■ **To be done**
1) According to the accident fund excerpt, does Chapter 322, Gen. Laws 1927, create an indebtedness against the state in violation of the Constitution?
2) Quote the passage of the accident fund excerpt that opens with the words containing "Since it is" and closes with "wills so to do.".

■ **Excerpt**
The state owns the accident fund. It will own the office building. If investing the accident fund in an office building creates an indebtedness against the state the state is now indebted for that fund. The most the act assailed does is to change the form of investment. Whom does' or will the state owe? There is no creditor. Our conclusion is that Chapter 322, Gen. Laws 1927, does not create an indebtedness against the state in violation of the Constitution.

Since it is conceded that the state has the power to invest the accident fund it naturally follows that the legislature is authorized to direct that power. Changing the form of the investment of that fund does not create an indebtedness. The only indicia of indebtedness in the act is the payment of 4% per cent interest and the appropriation of $60,000 payable in equal semi-annual installments. But this is merely a transfer of that amount from the general fund to the accident fund. It is not the payment of a debt because there is no creditor. There must be a creditor and a debtor where a debt exists. Reconversion of the money invested in the office building into liquid securities is an expression of the legislative intent to invest permanently the accident fund in liquid securities. That policy may be changed by the legislature whenever it wills so to do.

■ **Raw data**
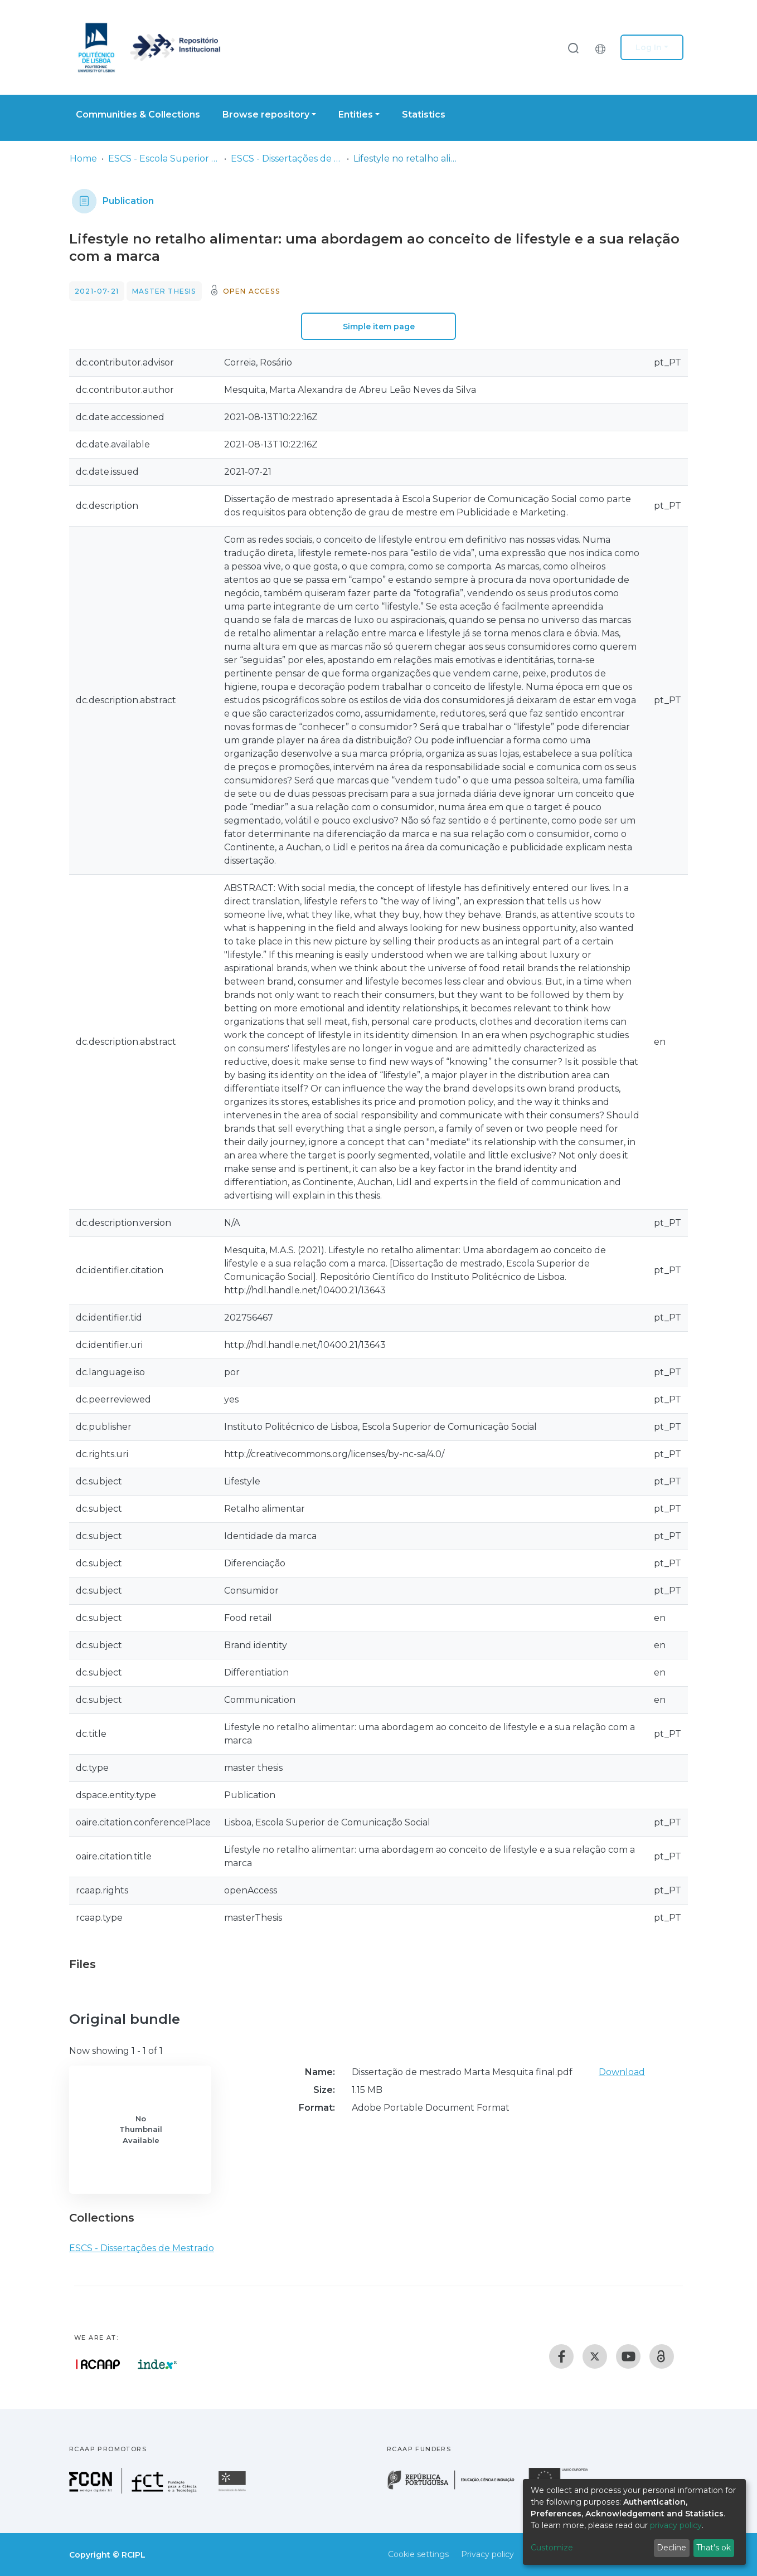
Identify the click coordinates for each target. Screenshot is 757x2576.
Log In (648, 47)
--
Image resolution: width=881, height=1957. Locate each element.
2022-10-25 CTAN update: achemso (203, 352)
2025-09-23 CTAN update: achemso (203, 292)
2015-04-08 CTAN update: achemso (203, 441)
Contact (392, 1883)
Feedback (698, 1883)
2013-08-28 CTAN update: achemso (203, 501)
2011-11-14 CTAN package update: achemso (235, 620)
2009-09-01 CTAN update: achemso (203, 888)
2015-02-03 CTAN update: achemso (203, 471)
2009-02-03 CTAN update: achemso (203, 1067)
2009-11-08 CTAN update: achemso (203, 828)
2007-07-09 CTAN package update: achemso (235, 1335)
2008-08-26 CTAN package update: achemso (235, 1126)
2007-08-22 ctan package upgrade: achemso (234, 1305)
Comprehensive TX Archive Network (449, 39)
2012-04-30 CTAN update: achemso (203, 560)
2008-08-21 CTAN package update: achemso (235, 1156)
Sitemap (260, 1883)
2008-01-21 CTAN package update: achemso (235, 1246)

■ **Expected answers**
1) No, it does not create an indebtedness against the state in violation of the Constitution.

2)
Since it is conceded that the state has the power to invest the accident fund it naturally follows that the legislature is authorized to direct that power. Changing the form of the investment of that fund does not create an indebtedness. The only indicia of indebtedness in the act is the payment of 4% per cent interest and the appropriation of $60,000 payable in equal semi-annual installments. But this is merely a transfer of that amount from the general fund to the accident fund. It is not the payment of a debt because there is no creditor. There must be a creditor and a debtor where a debt exists. Reconversion of the money invested in the office building into liquid securities is an expression of the legislative intent to invest permanently the accident fund in liquid securities. That policy may be changed by the legislature whenever it wills so to do.